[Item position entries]
(begin)
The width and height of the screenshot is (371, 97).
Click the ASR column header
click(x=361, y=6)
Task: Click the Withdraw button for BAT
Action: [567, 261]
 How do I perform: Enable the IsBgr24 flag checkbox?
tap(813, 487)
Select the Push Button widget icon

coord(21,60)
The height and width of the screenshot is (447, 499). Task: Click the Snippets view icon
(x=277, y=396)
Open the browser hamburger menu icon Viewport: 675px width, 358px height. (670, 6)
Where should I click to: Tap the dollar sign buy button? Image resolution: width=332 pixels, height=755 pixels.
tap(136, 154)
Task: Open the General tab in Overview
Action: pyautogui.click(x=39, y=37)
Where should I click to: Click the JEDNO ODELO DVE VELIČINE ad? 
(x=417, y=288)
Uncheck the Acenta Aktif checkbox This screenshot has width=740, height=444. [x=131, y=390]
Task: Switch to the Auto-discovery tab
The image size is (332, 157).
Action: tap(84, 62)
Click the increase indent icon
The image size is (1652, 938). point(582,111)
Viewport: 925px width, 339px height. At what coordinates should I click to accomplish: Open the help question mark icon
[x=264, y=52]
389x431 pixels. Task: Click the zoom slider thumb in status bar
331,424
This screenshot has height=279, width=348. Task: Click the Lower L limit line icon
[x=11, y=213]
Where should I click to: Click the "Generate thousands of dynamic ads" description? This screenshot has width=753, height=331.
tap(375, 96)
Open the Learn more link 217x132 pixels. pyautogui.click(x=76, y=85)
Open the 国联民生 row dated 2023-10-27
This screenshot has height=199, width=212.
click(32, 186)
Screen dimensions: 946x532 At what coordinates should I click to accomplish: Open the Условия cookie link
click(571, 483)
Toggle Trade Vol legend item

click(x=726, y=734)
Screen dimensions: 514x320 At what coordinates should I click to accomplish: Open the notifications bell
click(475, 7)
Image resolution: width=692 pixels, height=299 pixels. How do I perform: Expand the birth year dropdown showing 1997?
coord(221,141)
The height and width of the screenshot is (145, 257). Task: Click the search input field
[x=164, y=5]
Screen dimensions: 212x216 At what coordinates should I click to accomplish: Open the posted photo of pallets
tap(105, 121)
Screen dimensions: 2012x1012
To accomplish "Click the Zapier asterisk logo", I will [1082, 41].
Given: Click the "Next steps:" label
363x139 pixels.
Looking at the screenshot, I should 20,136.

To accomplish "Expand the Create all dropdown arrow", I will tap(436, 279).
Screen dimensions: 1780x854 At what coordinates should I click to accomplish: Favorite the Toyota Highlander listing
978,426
(end)
Job:
Render all of the entries above as a JSON list of strings with one string per line, omitting blank lines.

The output:
[
  "The width and height of the screenshot is (371, 97).",
  "Click the ASR column header",
  "click(x=361, y=6)",
  "Task: Click the Withdraw button for BAT",
  "Action: [567, 261]",
  " How do I perform: Enable the IsBgr24 flag checkbox?",
  "tap(813, 487)",
  "Select the Push Button widget icon",
  "coord(21,60)",
  "The height and width of the screenshot is (447, 499). Task: Click the Snippets view icon",
  "(x=277, y=396)",
  "Open the browser hamburger menu icon Viewport: 675px width, 358px height. (670, 6)",
  "Where should I click to: Tap the dollar sign buy button? Image resolution: width=332 pixels, height=755 pixels.",
  "tap(136, 154)",
  "Task: Open the General tab in Overview",
  "Action: pyautogui.click(x=39, y=37)",
  "Where should I click to: Click the JEDNO ODELO DVE VELIČINE ad? ",
  "(x=417, y=288)",
  "Uncheck the Acenta Aktif checkbox This screenshot has width=740, height=444. [x=131, y=390]",
  "Task: Switch to the Auto-discovery tab",
  "The image size is (332, 157).",
  "Action: tap(84, 62)",
  "Click the increase indent icon",
  "The image size is (1652, 938). point(582,111)",
  "Viewport: 925px width, 339px height. At what coordinates should I click to accomplish: Open the help question mark icon",
  "[x=264, y=52]",
  "389x431 pixels. Task: Click the zoom slider thumb in status bar",
  "331,424",
  "This screenshot has height=279, width=348. Task: Click the Lower L limit line icon",
  "[x=11, y=213]",
  "Where should I click to: Click the \"Generate thousands of dynamic ads\" description? This screenshot has width=753, height=331.",
  "tap(375, 96)",
  "Open the Learn more link 217x132 pixels. pyautogui.click(x=76, y=85)",
  "Open the 国联民生 row dated 2023-10-27",
  "This screenshot has height=199, width=212.",
  "click(32, 186)",
  "Screen dimensions: 946x532 At what coordinates should I click to accomplish: Open the Условия cookie link",
  "click(571, 483)",
  "Toggle Trade Vol legend item",
  "click(x=726, y=734)",
  "Screen dimensions: 514x320 At what coordinates should I click to accomplish: Open the notifications bell",
  "click(475, 7)",
  "Image resolution: width=692 pixels, height=299 pixels. How do I perform: Expand the birth year dropdown showing 1997?",
  "coord(221,141)",
  "The height and width of the screenshot is (145, 257). Task: Click the search input field",
  "[x=164, y=5]",
  "Screen dimensions: 212x216 At what coordinates should I click to accomplish: Open the posted photo of pallets",
  "tap(105, 121)",
  "Screen dimensions: 2012x1012",
  "To accomplish \"Click the Zapier asterisk logo\", I will [1082, 41].",
  "Given: Click the \"Next steps:\" label",
  "363x139 pixels.",
  "Looking at the screenshot, I should 20,136.",
  "To accomplish \"Expand the Create all dropdown arrow\", I will tap(436, 279).",
  "Screen dimensions: 1780x854 At what coordinates should I click to accomplish: Favorite the Toyota Highlander listing",
  "978,426"
]